Given problem
Continue the passage below on clustering evaluation metrics, starting right after its final heading.

Source excerpt
..............................
5.2. Evaluation Metrics

The performance of the clustering methods is evaluated using two standard metrics: Clustering Accuracy (ACC) and Normalized Mutual Information (NMI).

5.2.1. Clustering Accuracy (ACC)

Conceptual Definition: Clustering Accuracy (ACC) measures the agreement between the predicted cluster assignments and the true ground-truth labels, after finding the best possible mapping between predicted clusters and true classes. It quantifies how many samples are correctly assigned to their corresponding true class. Since clustering is unsupervised, the predicted cluster IDs don't inherently match the true class IDs, so a mapping step (e.g., using the Hungarian algorithm) is necessary to align them for comparison.

Mathematical Formula: $ ACC = \frac{\sum_{i=1}^N \mathbb{1}_{y_i = map(\hat{y}_i)}}{N} $

Symbol Explanation:

• ACC: The clustering accuracy.
• $N$: The total number of samples (texts) in the dataset.
• $\mathbb{1}_{\text{condition}}$: An indicator function that equals 1 if the condition is true, and 0 otherwise.
• $y_i$: The ground-truth label (true class ID) of the $i$-th sample.
• $\hat{y}_i$: The predicted cluster assignment (predicted cluster ID) for the $i$-th sample.
• $map(\cdot)$: A permutation mapping function that maps each predicted cluster ID to a ground-truth class ID. This mapping is found to maximize the accuracy (e.g., using the Hungarian algorithm).

5.2.2. Normalized Mutual Information (NMI)
..............................
Data block
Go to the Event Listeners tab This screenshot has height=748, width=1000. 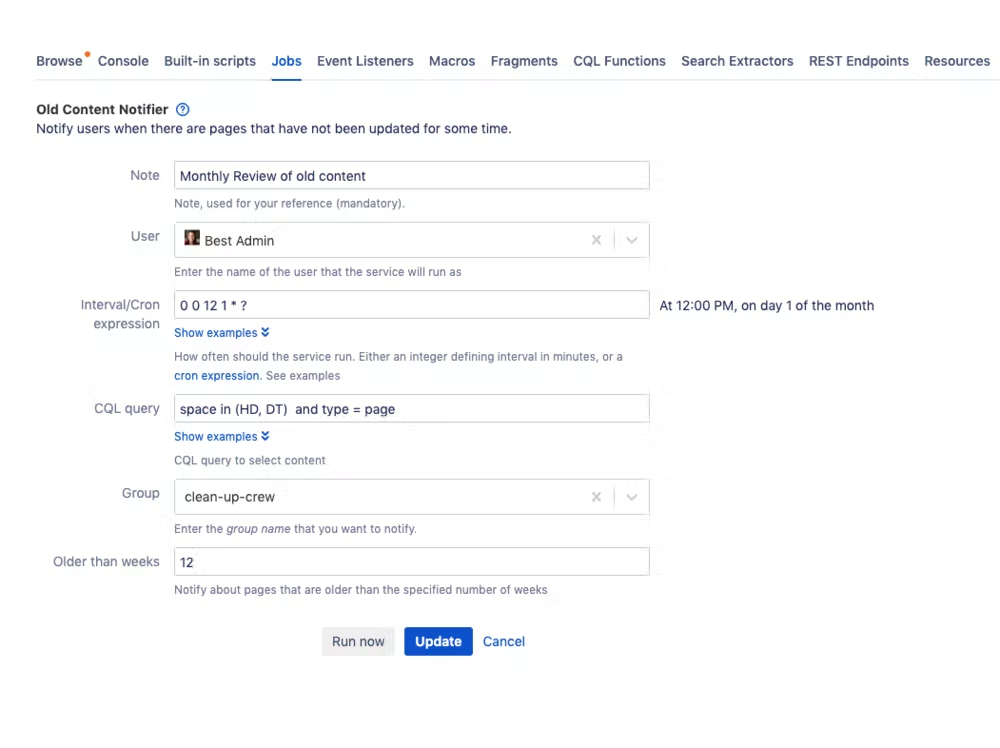coord(365,61)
..............................
Task output
Conceptual Definition: Normalized Mutual Information (NMI) is a measure of the mutual dependence between two clusterings (the predicted clustering and the ground-truth clustering). It quantifies how much information is shared between the two clusterings, normalized to a value between 0 and 1. A value of 1 indicates perfect correlation (the predicted clustering perfectly matches the true clustering), while a value of 0 indicates no mutual information (the clusterings are independent). NMI is often preferred over ACC in some contexts because it is less sensitive to the number of clusters and is a direct measure of information overlap.

Mathematical Formula: $ NMI = \frac{2 I(Y; \hat{Y})}{H(Y) + H(\hat{Y})} $

Symbol Explanation:

• NMI: The normalized mutual information score.
• $Y$: The set of ground-truth labels for all samples.
• $\hat{Y}$: The set of predicted cluster assignments for all samples.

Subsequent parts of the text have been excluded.